**The task:** Your task is to copy the data exactly while leaving out every picture.

**Records provided:**
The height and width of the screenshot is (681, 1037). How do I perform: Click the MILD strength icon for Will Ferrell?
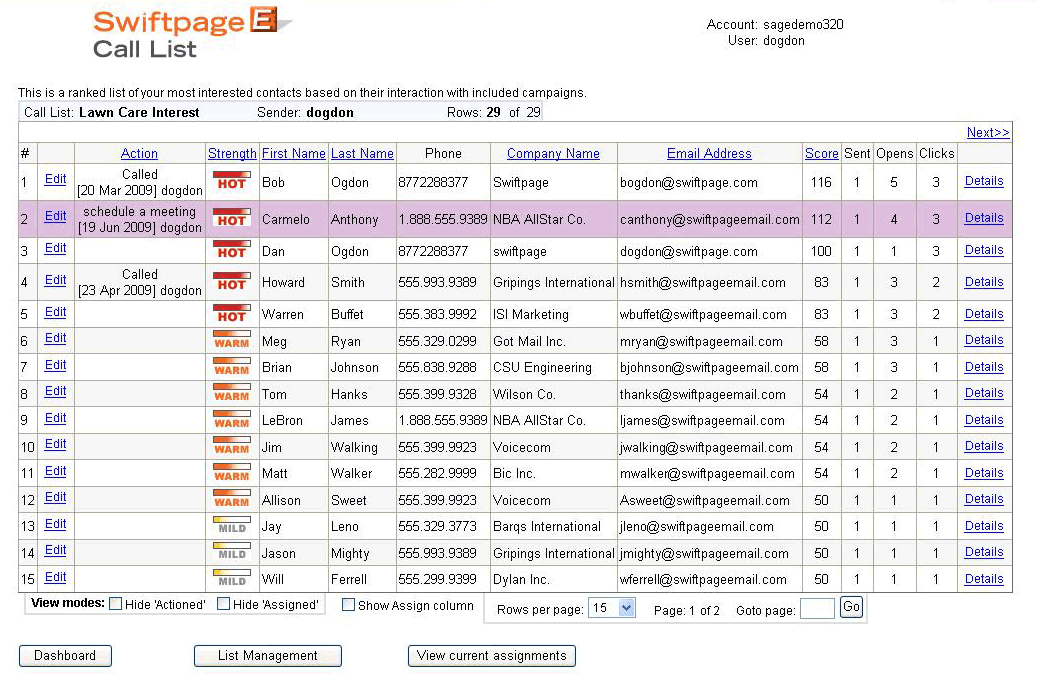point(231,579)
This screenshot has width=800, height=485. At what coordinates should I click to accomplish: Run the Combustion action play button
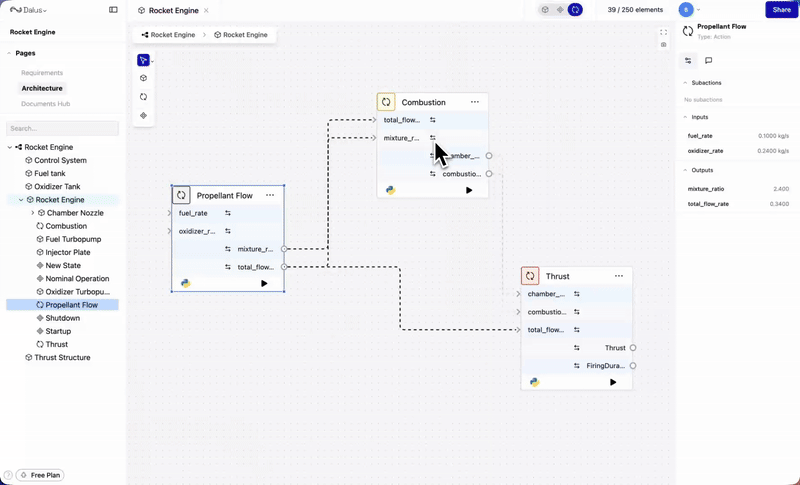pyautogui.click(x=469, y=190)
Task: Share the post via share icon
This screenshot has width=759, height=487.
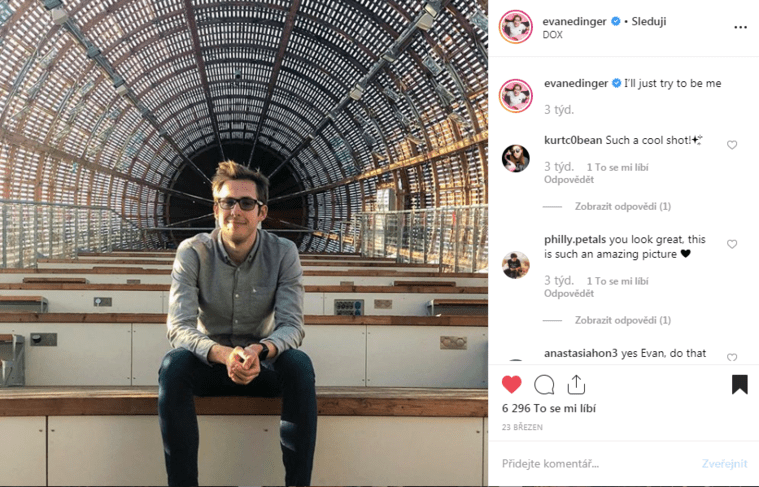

**Solution to this task:**
The height and width of the screenshot is (681, 1037). How do I perform: Click the MILD strength icon for Will Ferrell?
point(231,579)
This screenshot has width=800, height=485. At what coordinates should I click to accomplish: Run the Combustion action play button
pyautogui.click(x=469, y=190)
Task: Share the post via share icon
This screenshot has width=759, height=487.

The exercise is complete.